CRANBURY, N.J. (DTN) -- Oil futures nearest delivery listed on the New York Mercantile Exchange and Intercontinental Exchange Brent crude advanced midweek amid market-on-close buying following a choppy trade session weighed down in early trading on bearish weekly supply data for the United States.
Oil futures notched their second consecutive session with an advance as the market dials back dire predictions of world economic doom. Although the rate of growth is slowing, while the partial U.S. government shutdown will sharply weigh on domestic growth should it continue for several more weeks.
In their Beige Book released Wednesday afternoon, the Federal Reserve found economic activity increased in most of the United States, with eight of the 12 Fed districts reporting modest to moderate growth. Optimism eased because of "increased financial market volatility, rising short-term interest rates, falling energy prices, and elevated trade and political uncertainty."
The labor market remained tight across all regions, with firms "struggling to find workers at any skill level," according to the Beige Book, which is based on information collected on or before Jan. 7.
"Minneapolis indicated that construction firms had turned down business because they could not find workers, and Atlanta reported that a few contacts were either actively overstaffing or retaining employees through lulls in demand in anticipation of future growth."
Near the time of the release of the indicators, British Prime Minister Theresa May won a confidence vote in the UK Parliament 325 to 306. The no confidence vote was called following Tuesday's vote on May's plan to leave the European Union, which went down in a historic 432 to 202 defeat.

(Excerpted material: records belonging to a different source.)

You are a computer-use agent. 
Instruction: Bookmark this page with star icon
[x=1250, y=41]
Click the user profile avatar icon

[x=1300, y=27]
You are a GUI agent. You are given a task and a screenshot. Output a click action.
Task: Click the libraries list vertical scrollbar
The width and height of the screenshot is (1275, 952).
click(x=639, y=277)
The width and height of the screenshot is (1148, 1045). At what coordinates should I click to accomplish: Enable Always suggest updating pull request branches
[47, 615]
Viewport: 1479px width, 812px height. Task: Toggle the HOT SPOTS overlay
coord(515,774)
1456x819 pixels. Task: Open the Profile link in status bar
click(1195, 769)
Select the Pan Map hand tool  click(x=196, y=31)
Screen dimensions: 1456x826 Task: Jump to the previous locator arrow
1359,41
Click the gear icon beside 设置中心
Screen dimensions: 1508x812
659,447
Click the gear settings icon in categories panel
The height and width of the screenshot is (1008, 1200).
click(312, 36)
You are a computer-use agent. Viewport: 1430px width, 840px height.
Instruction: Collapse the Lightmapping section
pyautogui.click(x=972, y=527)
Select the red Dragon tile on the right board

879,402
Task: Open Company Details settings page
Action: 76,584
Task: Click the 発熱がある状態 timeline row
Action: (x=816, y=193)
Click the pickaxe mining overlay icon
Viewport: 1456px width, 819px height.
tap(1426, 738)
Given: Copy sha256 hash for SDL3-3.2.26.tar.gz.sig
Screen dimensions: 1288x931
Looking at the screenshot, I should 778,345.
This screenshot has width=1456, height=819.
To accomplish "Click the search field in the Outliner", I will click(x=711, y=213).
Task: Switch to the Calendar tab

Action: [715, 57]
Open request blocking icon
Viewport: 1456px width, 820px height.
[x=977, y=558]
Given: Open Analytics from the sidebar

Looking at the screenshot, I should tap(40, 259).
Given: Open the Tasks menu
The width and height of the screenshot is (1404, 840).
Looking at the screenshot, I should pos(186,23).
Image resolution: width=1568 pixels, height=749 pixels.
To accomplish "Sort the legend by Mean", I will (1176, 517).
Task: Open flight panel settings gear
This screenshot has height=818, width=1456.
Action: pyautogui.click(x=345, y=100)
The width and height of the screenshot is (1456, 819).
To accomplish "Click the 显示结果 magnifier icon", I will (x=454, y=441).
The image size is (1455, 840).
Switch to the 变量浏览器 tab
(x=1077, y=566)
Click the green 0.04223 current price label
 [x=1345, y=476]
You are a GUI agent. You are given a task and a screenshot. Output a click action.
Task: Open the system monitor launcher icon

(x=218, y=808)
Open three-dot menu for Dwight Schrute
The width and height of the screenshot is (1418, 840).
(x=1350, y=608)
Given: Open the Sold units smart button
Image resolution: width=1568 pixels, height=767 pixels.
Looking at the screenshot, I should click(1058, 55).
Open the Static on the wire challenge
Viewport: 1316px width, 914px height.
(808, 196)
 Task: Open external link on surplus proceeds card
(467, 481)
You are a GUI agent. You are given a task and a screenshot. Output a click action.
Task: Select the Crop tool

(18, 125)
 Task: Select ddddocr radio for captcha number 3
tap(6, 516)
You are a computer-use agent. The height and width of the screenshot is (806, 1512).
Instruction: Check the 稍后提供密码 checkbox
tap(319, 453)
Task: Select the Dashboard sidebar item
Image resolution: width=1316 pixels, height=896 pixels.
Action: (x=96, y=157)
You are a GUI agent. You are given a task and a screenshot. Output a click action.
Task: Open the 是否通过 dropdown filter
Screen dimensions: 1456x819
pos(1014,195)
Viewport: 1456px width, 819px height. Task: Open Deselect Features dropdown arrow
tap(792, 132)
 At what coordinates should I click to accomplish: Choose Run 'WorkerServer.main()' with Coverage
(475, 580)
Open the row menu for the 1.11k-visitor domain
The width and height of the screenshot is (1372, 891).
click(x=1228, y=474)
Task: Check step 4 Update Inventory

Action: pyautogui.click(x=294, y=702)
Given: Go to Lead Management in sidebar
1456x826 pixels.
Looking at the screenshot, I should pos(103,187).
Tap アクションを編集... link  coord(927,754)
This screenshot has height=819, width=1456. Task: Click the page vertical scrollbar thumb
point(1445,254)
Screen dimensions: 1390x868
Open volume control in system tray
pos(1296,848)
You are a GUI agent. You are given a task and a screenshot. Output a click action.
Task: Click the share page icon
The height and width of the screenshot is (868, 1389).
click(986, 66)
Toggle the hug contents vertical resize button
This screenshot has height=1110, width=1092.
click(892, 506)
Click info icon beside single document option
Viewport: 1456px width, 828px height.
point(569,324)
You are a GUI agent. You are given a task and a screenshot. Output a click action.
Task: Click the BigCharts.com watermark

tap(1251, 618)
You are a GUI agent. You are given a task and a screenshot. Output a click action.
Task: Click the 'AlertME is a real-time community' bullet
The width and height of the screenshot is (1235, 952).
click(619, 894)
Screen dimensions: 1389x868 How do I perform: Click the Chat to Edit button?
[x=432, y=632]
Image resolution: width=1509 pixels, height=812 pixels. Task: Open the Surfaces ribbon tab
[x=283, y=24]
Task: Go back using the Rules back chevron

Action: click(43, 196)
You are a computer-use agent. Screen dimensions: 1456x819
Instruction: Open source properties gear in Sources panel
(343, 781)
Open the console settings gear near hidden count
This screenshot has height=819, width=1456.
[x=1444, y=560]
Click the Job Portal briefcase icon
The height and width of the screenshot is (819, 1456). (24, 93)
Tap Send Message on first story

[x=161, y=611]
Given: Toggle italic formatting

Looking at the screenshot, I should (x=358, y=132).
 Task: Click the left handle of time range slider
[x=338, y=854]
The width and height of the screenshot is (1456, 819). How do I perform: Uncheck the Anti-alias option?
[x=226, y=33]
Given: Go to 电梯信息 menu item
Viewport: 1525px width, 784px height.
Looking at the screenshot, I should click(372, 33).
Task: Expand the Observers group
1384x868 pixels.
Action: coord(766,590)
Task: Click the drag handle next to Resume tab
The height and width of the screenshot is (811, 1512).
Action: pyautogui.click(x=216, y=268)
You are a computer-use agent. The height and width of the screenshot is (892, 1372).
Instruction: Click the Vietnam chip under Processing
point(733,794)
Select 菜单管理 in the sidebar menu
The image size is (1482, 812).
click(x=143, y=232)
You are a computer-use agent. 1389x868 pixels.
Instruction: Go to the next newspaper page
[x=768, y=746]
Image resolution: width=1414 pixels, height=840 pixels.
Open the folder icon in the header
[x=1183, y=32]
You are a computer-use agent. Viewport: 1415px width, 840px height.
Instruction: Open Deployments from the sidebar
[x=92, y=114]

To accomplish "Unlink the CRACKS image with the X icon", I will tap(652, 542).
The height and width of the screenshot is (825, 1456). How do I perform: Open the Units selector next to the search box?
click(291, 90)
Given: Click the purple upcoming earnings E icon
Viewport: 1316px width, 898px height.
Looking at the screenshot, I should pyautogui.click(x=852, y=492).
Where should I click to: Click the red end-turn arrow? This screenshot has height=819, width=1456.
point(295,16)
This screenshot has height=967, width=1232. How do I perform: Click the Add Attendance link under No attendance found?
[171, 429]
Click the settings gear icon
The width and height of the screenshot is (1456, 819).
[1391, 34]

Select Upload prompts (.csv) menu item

News Tuesday that China would stimulate its economy, joined by calls from European Central Bank President Mario Draghi, that more stimulus for the eurozone is needed underpinned market confidence. So too, did a string of comments from Fed officials that the central bank would take a cautious approach to lifting interest rates.
Market optimism washed over bearish data from the Energy Information Administration released midmorning Wednesday showing U.S. crude production jumped 200,000 barrels per day (bpd) to an 11.9 million bpd fresh record high last week, joined by another week of large builds for oil products. Total commercial domestic stocks of crude and products increased 5.0 million barrels (bbl) during the week ended Jan. 11 to a 1.2604 billion bbl three-month high.
In its Short-term Energy Outlook released Tuesday, EIA projected U.S. crude production would average 12.1 million bpd this year and 12.9 million bpd in 2020, "with most of the growth coming from the Permian region of Texas and New Mexico."
At settlement, Nymex February West Texas Intermediate advanced $0.20 to $52.31 bbl, and ICE March Brent gained $0.68 to $61.32 bbl. Brent's premium over WTI widened to a $9.01 bbl one-week high.
Nymex February RBOB futures settled up 0.45 cents at $1.4159 gallon, with the February ULSD contract rallying 2.24 cents to a $1.8946-gallon settlement.
Below normal temperatures for the eastern half of the United States are forecast through Feb. 8 by the National Weather Service Climate Prediction Center, with the colder-than-usual weather seen spurring heating demand in the Northeast, where demand for heating oil is concentrated.